### Analyse Transaction by SA2
1. Merge SA2 to transaction by postcode
2. Check how many unique SA2
3. Check for null SA2 values
4. Per SA2 aggregate: total_population, median age, the transaction average dollar amount (AOV), transaction frequency, and the number of unique customers, use BPNL % (num_unique_cust/total_population), use BPNL by the mode age group % (num_unique_cust/total_population_age_group)
5. groupby month/weeknum over transaction freq/gmv/profit, visualize

In [139]:
import pandas as pd
import numpy as np
import seaborn as sns
import geopandas as gpd
from datetime import datetime
import matplotlib.pyplot as plt
%matplotlib inline

import geopandas as gpd
import folium
from pyspark.sql import SparkSession, Window, functions as F
from pyspark.sql.functions import countDistinct, col, date_format
import numpy as np
import pyspark.sql.functions as func
from pyspark.sql.types import (
    StringType,
    LongType,
    DoubleType,
    StructField,
    StructType,
    FloatType
)

import warnings
warnings.filterwarnings("ignore")

In [2]:
# Start Spark Session
from pyspark.sql import SparkSession
spark = (
    SparkSession.builder.appName("MAST30034 Project 2 BNPL")
    .config("spark.sql.repl.eagerEval.enabled", True) 
    .config("spark.sql.parquet.cacheMetadata", "true")
    .config("spark.sql.session.timeZone", "Etc/UTC")
    .config("spark.driver.memory", "4g")
    .config("spark.executor.memory", "8g")
    .getOrCreate()
)

Setting default log level to "WARN".
To adjust logging level use sc.setLogLevel(newLevel). For SparkR, use setLogLevel(newLevel).

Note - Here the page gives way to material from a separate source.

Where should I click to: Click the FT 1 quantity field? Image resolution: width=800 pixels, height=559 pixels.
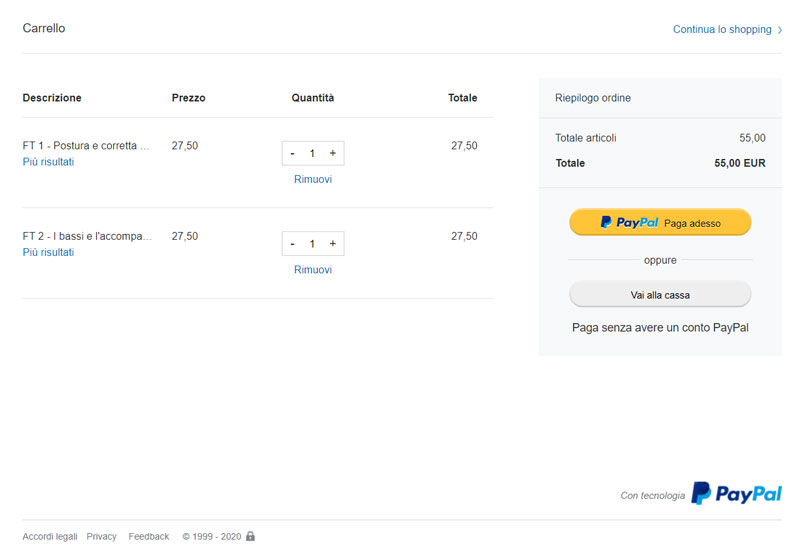[x=312, y=153]
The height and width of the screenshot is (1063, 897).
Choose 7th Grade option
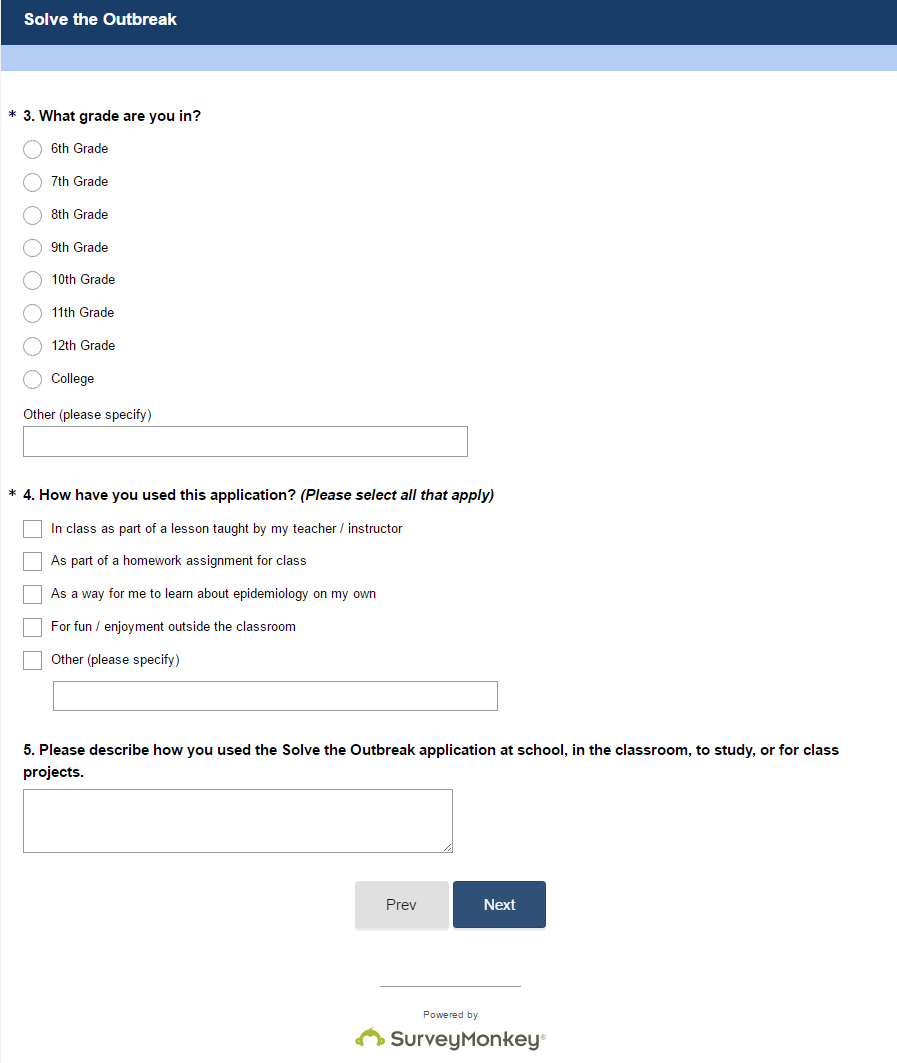point(33,182)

22/09/07 20:44:38 WARN NativeCodeLoader: Unable to load native-hadoop library for your platform... using builtin-java classes where applicable


In [3]:
# load BNPL dataset
consumer = spark.read.csv("../data/tables/tbl_consumer.csv", header=True, sep="|")
details = spark.read.parquet("../data/tables/consumer_user_details.parquet")
merchants = spark.read.parquet("../data/tables/tbl_merchants.parquet")

In [4]:
# load all transactions datasets
paths=['../data/tables/transactions_20210228_20210827_snapshot',
       '../data/tables/transactions_20210828_20220227_snapshot']

first = 1
for path in paths:
    if first:
        transactions = spark.read.parquet(path)
        print(f'added {path.split("/")[3]}')
        first = 0
    else:
        append_transactions = spark.read.parquet(path)
        transactions = transactions.union(append_transactions)
        print(f'added {path.split("/")[3]}')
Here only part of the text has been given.